Когда он ушел, мы с Беллоком направились через парк под дальние отзвуки взрывов и, выходя из бекингемских ворот, услышали сигнал отбоя, словно трубы победы. Поговорив еще немного о перспективах событий, которые переходили от крайней опасности к полному освобождению, мы простились в несколько запоздалом, но приятном волнении, и я пошел по Кенсингтон хай — роуд в дом моей матери.

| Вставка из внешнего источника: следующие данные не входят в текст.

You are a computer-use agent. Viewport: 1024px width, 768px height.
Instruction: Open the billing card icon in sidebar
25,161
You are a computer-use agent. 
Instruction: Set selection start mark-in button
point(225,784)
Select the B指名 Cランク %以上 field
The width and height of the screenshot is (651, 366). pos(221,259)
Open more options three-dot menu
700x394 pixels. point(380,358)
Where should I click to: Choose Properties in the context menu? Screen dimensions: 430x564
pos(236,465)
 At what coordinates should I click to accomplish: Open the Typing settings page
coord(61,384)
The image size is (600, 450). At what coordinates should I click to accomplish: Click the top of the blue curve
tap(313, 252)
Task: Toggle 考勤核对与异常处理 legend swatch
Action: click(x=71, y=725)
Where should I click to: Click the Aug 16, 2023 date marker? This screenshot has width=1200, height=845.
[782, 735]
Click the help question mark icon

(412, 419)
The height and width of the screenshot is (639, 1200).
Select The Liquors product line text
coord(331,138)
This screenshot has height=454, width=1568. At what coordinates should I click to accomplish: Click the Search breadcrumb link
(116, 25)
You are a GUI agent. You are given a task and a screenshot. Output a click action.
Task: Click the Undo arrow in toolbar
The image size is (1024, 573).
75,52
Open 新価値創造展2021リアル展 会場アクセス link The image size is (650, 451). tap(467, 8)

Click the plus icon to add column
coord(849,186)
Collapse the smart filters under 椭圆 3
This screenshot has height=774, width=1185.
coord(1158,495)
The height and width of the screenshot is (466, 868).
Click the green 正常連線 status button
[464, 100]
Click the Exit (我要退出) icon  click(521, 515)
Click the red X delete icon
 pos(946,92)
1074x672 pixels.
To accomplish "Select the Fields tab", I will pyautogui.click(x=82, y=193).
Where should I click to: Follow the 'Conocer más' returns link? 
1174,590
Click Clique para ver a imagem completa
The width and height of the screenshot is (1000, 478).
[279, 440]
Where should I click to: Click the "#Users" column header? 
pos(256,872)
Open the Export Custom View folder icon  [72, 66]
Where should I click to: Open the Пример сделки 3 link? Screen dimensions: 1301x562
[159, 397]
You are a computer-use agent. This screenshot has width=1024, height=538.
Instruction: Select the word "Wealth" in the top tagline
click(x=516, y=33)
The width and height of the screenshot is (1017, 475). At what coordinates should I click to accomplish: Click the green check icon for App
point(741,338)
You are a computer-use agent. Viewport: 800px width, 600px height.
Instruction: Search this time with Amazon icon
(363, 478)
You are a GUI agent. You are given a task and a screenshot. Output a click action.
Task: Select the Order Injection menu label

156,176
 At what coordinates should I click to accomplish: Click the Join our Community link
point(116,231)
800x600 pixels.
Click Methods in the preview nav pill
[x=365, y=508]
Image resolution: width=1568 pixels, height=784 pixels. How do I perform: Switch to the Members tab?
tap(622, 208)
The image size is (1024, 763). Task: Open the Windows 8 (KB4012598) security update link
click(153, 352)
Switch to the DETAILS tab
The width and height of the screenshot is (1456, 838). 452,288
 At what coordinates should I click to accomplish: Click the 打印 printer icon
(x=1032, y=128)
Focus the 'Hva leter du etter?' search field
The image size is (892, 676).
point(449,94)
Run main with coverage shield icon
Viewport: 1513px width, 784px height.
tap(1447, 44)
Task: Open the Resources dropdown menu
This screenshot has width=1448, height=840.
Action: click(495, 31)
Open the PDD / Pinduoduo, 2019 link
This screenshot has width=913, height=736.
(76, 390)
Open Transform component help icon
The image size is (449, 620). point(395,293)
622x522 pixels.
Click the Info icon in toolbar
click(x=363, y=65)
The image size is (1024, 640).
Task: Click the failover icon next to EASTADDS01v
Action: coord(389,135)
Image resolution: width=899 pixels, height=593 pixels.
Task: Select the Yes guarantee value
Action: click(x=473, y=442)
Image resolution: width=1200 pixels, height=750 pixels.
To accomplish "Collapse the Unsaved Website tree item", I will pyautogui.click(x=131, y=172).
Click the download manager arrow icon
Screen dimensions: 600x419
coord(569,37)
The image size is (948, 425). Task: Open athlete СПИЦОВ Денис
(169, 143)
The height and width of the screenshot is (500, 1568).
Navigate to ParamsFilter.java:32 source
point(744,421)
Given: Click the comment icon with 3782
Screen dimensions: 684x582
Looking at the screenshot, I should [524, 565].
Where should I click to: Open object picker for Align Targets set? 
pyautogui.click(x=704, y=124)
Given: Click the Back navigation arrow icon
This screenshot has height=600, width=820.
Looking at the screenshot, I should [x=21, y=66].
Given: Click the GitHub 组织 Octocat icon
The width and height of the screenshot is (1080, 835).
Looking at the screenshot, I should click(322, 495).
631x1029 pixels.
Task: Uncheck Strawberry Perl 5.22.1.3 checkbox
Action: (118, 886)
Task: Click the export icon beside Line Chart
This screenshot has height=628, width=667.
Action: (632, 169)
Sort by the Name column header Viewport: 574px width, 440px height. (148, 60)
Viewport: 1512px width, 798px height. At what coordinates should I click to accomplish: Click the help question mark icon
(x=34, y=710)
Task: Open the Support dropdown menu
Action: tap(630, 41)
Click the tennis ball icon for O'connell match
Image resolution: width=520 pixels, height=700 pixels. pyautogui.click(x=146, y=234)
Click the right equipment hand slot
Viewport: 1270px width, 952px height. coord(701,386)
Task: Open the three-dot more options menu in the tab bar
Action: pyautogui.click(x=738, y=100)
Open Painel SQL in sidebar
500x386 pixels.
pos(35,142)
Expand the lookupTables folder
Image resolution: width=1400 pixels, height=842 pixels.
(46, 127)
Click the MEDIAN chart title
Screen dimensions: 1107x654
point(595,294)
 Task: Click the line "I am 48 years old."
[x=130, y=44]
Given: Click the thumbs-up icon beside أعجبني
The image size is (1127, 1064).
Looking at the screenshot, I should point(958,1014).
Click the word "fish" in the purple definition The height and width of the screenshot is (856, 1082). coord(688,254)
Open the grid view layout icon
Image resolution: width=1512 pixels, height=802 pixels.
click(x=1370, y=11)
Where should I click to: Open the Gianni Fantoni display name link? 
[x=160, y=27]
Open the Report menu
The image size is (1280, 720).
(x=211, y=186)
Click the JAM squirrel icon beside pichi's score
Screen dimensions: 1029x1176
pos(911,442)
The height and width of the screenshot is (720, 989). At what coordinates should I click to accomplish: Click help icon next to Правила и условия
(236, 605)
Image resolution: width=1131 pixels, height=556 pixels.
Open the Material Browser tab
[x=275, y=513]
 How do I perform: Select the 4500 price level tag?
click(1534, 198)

Среди легенд, чтобы не сказать выдумок, которые ходили о Беллоке среди людей, ничего о нем не знавших, была и такая: он относился к войне с позиций оптимиста и, ради собственного и всеобщего спокойствия, преувеличивал потери Германии. Всякому, кто знаком с Беллоком, такая мысль покажется на редкость нелепой. Начать с того, что, будучи мыслящим животным, он решительно не способен предположить, что наш оптимизм или пессимизм по поводу того или иного факта имеет хоть какое‑то значение; он не скажет, к примеру, что мы должны прыгать от радости, потому что завтра не будет дождя. Что же до настроений и чувств, как законных элементов нашей жизни, его настроения и чувства обычно не столь уж оптимистичны. Те, кто не поленился обратиться к реальным фактам и цифрам, пришли к единодушному выводу, что подсчеты Беллока в значительной степени верны, а представители другой стороны существенно ошибаются. В самом начале окопной войны нового типа какое‑то время ошибались все; но Беллок внес поправки раньше всех и в дальнейшем постоянно давал точные цифры, тогда как противная сторона продолжала заблуждаться. Остальные отказались от какого‑либо научного анализа войны по моральным, а не по научным причинам — вот как послушно меняется реальность под нажимом человеческой воли! В России началась революция. Никто из лиц, достойных упоминания, не предсказал ее; однако Беллок высказал мудрейшую мысль о событиях такого рода. В одной из статей для журнала «Ленд энд Уотер» он, должно быть, весьма озадачил многих своих читателей изысканной исторической реконструкцией предсказаний византийского чиновника, который в начале шестого столетия занимался подсчетами и оценками всех совокупных сил Римской империи и католической церкви. Сначала Беллок показывает, как этот чиновник полагает, что предусмотрел все возможности, — и угрозу религиозного раскола между Востоком и Западом, и опасность варварских набегов на Галлию и Британию, и положение в Африке и Испании, а затем дает понять, что самый важный фактор перемен учесть было невозможно: «В то самое время в далекой аравийской деревушке Магомету исполнилось восемнадцать лет».